I am using SmartFTP Professional.
We are working with a vendor who collects digital newspaper files from around the state. They have the newspaper companies/staff upload the new files (mostly pdfs and png previews) via FTP to a server. We then connect to the server and download the new files. We have a four hour daily window to download new files. I set up Scheduler to add the root directory to the queue with a one-way transfer and with "Use cached local folder tree" enabled. I set up Timer to process the queue during our time window. Everything so far is working as intended.
The problem I am running into is that once the queue is being processed, SmartFTP checks every single file on the remote server to determine if it should be downloaded or not. This process is quite time consumiung because there are about 1.2 million files in 30,000 directories on the remote server (the tree is root>newspaper>date>files). The result is that the queue doesn't process fast enough for us to keep up with new files (new files are added on a daily and/or weekly basis). It takes several weeks for SmartFTP to run through the entire tree one time and in that time, we get farther behind since new files are added daily/weekly to directories that have already processed. The whole thing starts over when SmartFTP processes the root again (Scheduler adds it to the queue every two weeks though it takes longer than that to process).

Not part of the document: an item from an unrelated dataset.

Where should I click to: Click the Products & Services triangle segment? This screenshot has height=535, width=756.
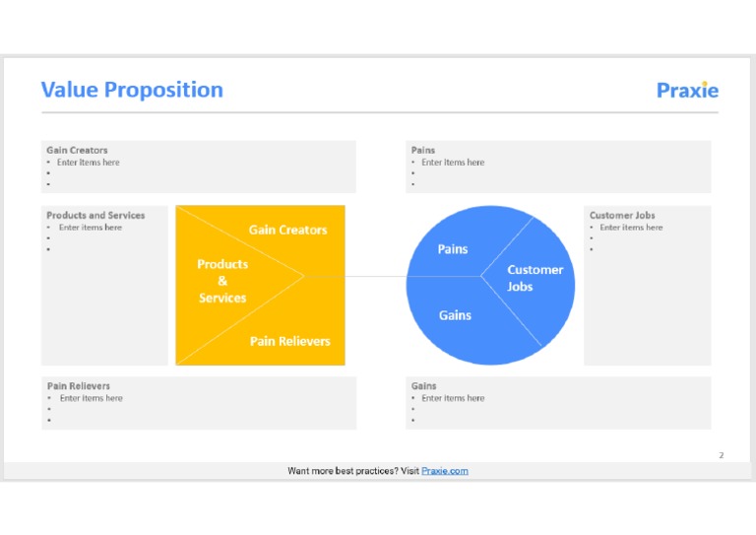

I have identified 90 active parent directories--that is 90 newspapers who are regular contributors and whose child directories will always have new files. I've considered setting up Scheduler for each of these parent directories to avoid the time it takes to process the inactive directories and then scheduling the root once every two months or so to ensure we're not missing anything, but I'd like to avoid doing this if possible. For one, the active directories are only going to keep getting larger so I'm really just remedying the issue short term and for two, it will still take weeks to process these active directories because they are already so large.

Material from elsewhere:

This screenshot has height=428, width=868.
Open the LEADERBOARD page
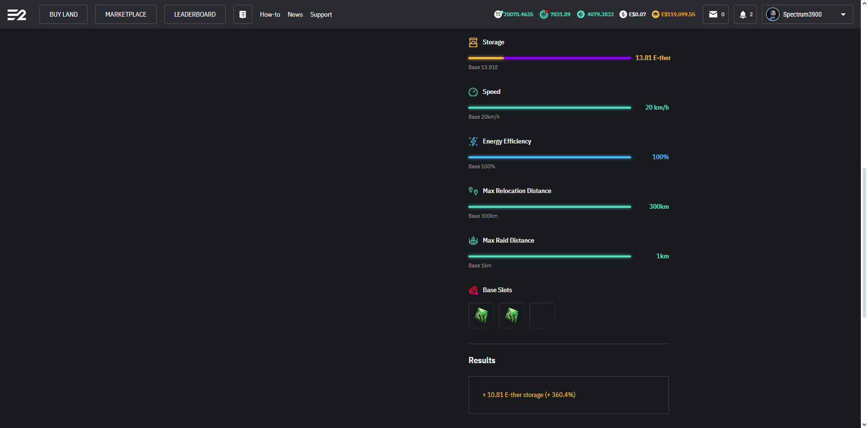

We are downloading these files for archival purposes, so it is not neccessary that our files are perfectly synced within 24 hours. However, we went from two weeks behind when we started (we were given a complete copy of the files to start from the vendor) to two months behind, so we are losing ground on staying up to date. If I could keep the remote and local copies within a week or two of each other or at least no longer lose ground on it, I would be very happy.